Blühende Landschaften, in its other meaning. (Note the GDR typic lanterns.)
I was somewhat surprised how difficult it actually is to find some industrial wastelands. Way over 90 % of the entire city is renovated in some way, I spent an entire day on bike going through clean streets without finding what I was looking for. Even asking the locals did not really help much.
Almost all of Dresden is fully renovated, and streets look like this.
But then, after roaming the city for an entire day, I finally found somenthing:
Dresden 2011, somewhere near Zwickauer Str.
Garages with characteristic "droplet" shaped lamp.
Those lanterns are mostly mounted on poles made of concrete.
Black graffiti says: "Here a MURDER happened!

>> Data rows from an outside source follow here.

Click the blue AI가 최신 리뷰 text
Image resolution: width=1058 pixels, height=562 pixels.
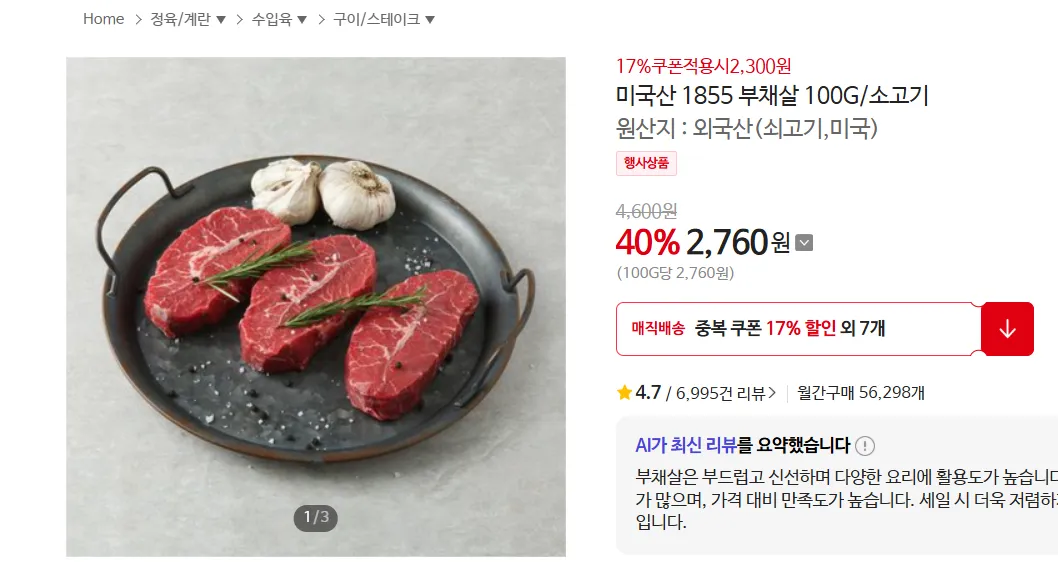click(686, 446)
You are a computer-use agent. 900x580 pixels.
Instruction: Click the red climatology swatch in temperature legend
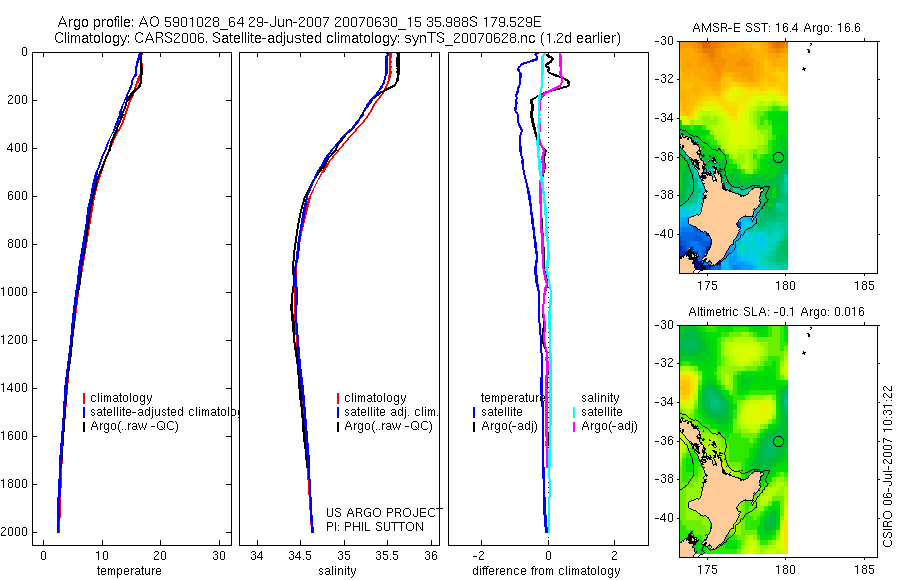point(84,398)
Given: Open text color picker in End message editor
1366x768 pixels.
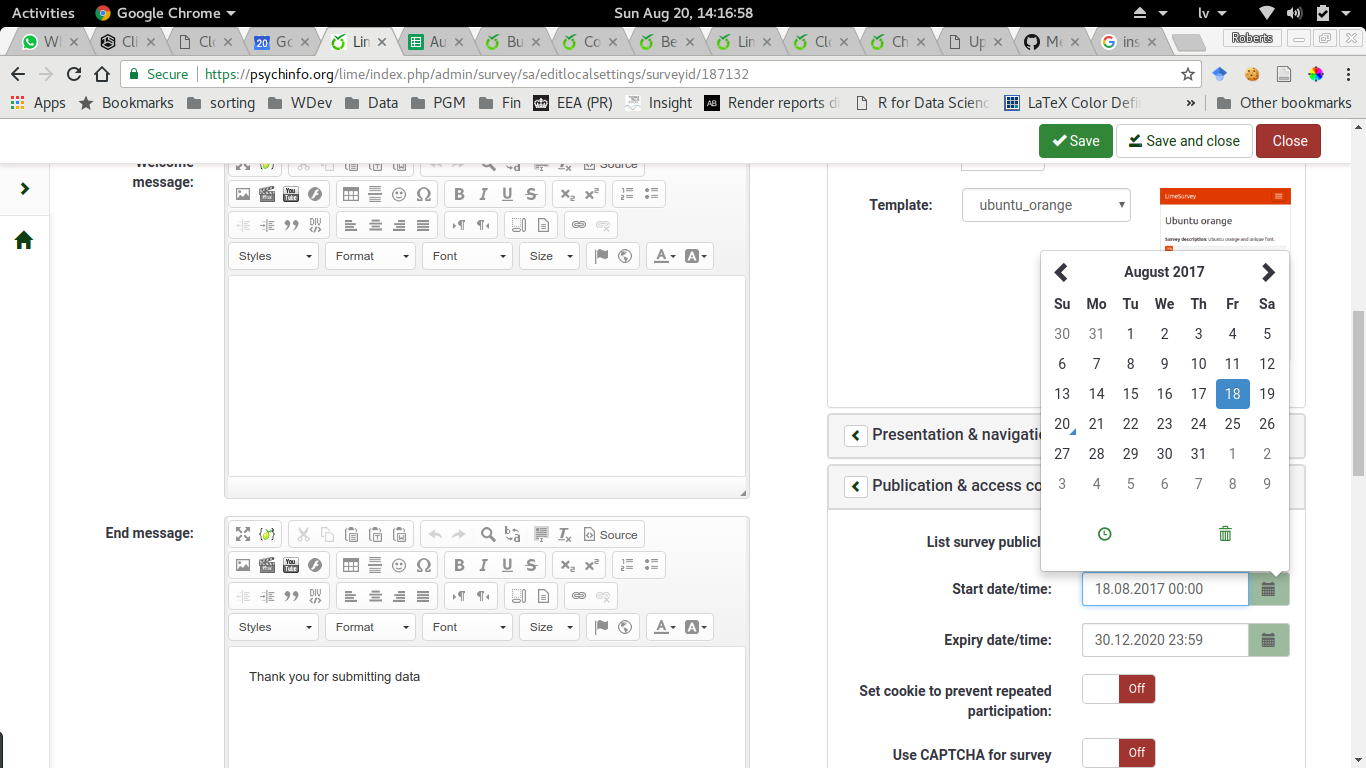Looking at the screenshot, I should tap(663, 627).
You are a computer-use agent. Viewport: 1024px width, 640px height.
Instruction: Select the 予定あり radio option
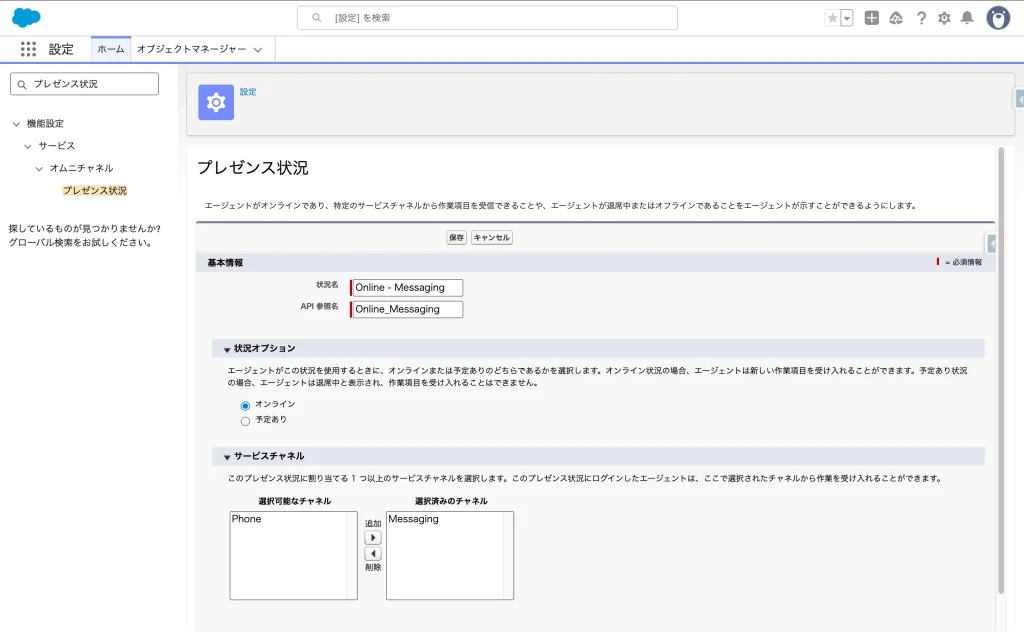click(245, 421)
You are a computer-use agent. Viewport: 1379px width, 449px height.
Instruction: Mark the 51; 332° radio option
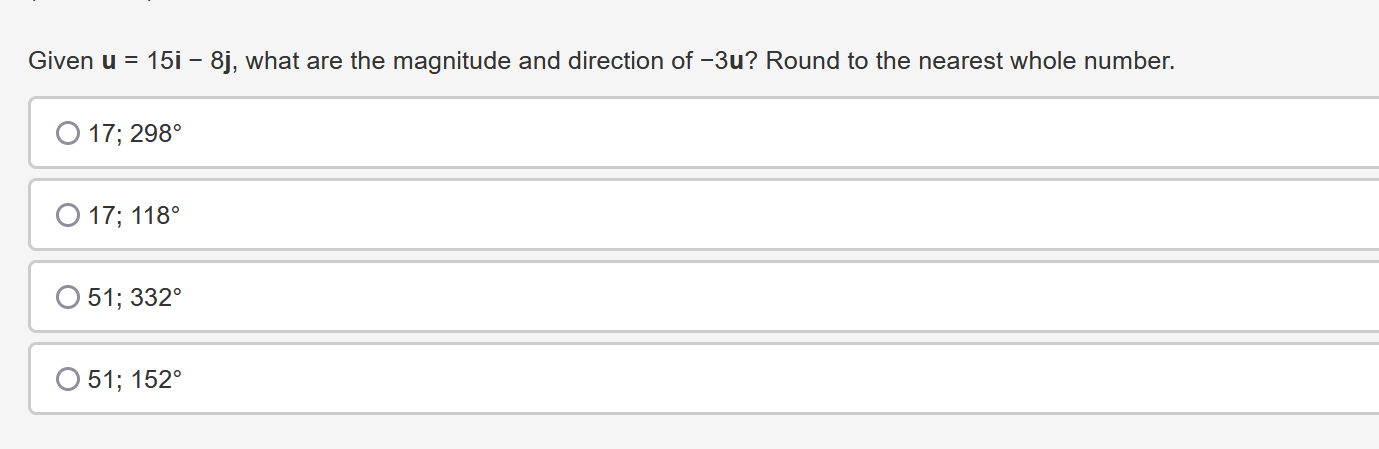[x=67, y=297]
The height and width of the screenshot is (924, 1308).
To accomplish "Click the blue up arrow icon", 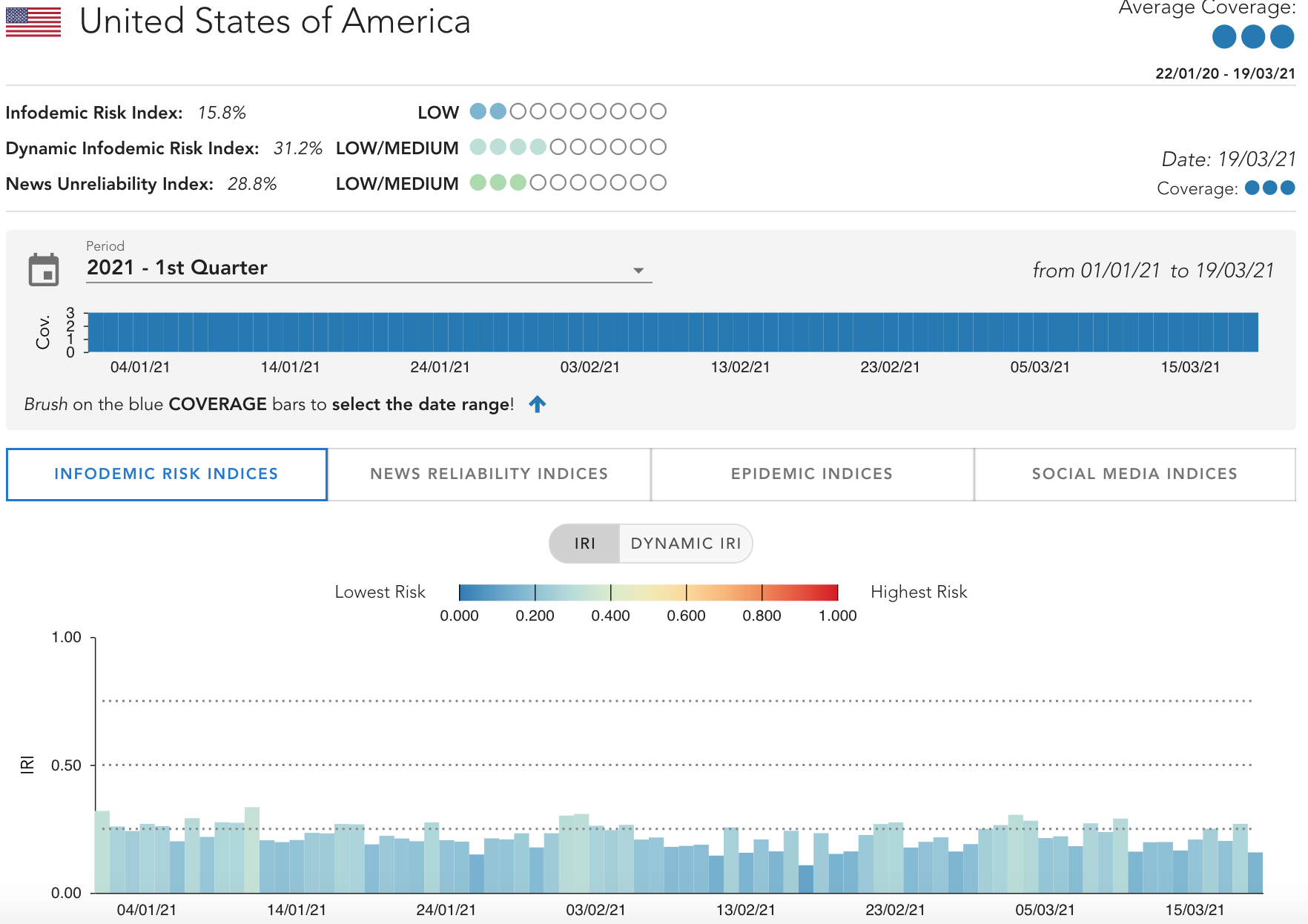I will coord(538,404).
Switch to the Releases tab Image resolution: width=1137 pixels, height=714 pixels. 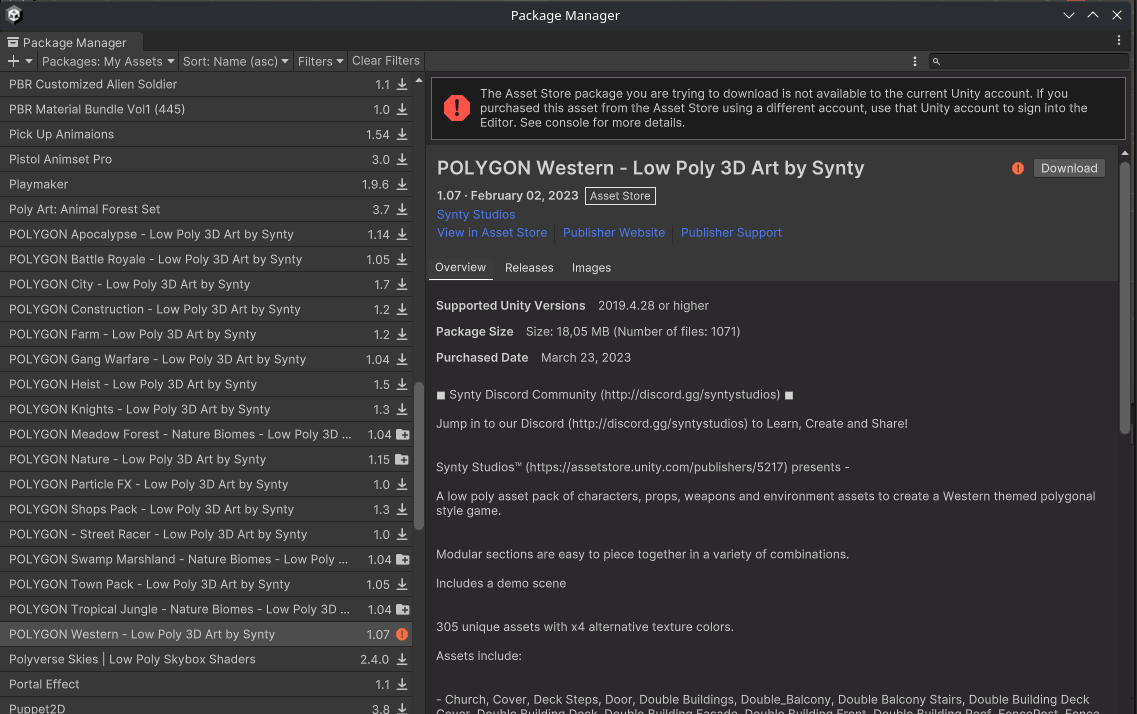[529, 268]
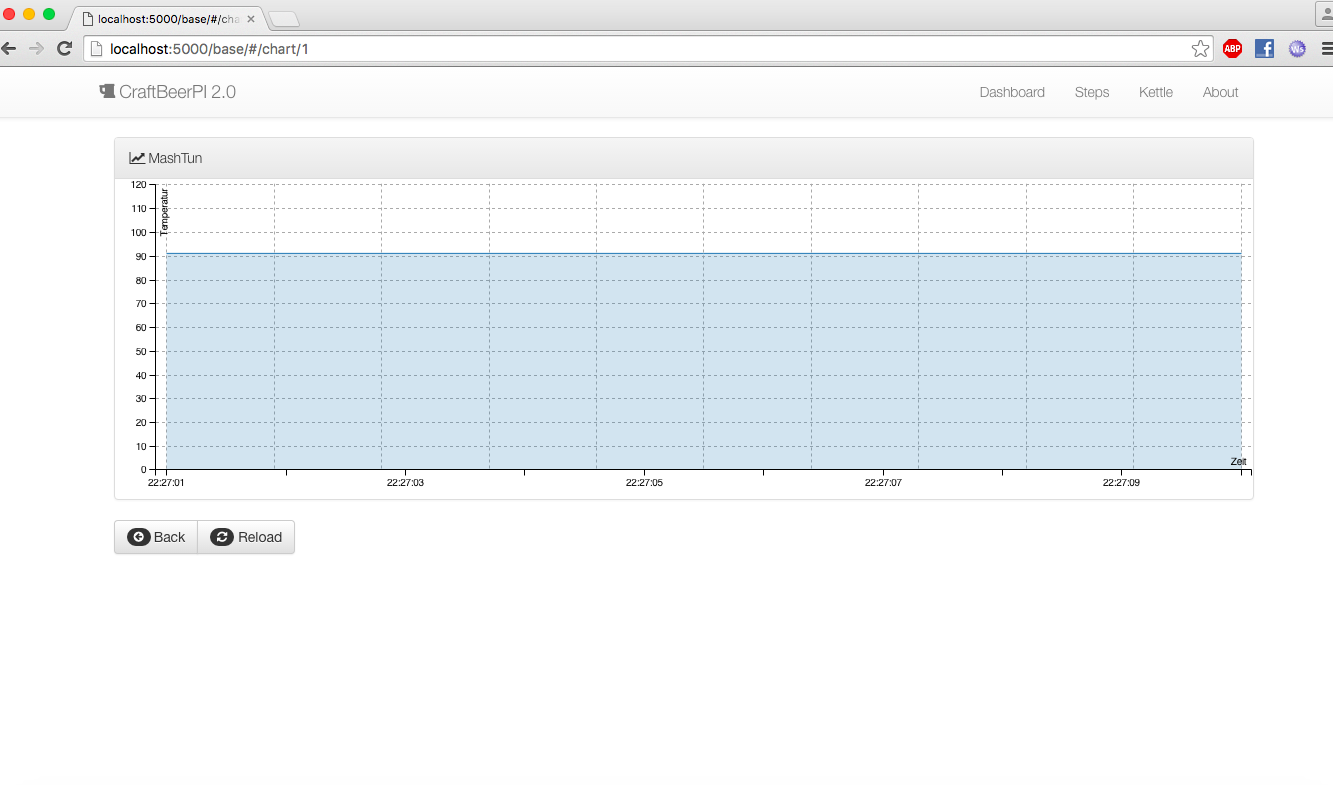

A piece of art was destroyed."
Dresdner Frauenkirche, 1991.
... and again, as in 2011. That part seen in the former picture is the darker left of the church.
Another thing I really enjoyed about Dresden was how easy it was to get in contact with people. Nomatter where I were, people came to chat, and they openly discussed anything about their lives, the former GDR etc.
I had a very long chat with this guy at a flea market. Note the cylinder of mono-crystalline silicon at the lower edge in the middle of the picture. (He wanted 10 € for that.)

Reminiscences from second world war can of course also be found, this one I found interesting:
"Museum, do not bomb"
I could not understand what it said, my very limited knowledge of the Russian language only identified "Museum, do not...?", so I decided to wait next to the inscriptions until I found some Russian tourists to help me out. I only had to wait one minute, a group of young Russians gave me the answer  (I even asked in Russian, and they understood what I wanted, feel very proud :-).

Anyway, this concludes more or less the first part of my Dresden visit. Thanks to Alina for hosting, being my tour guide and holding my cup of coffee while taking the picture below.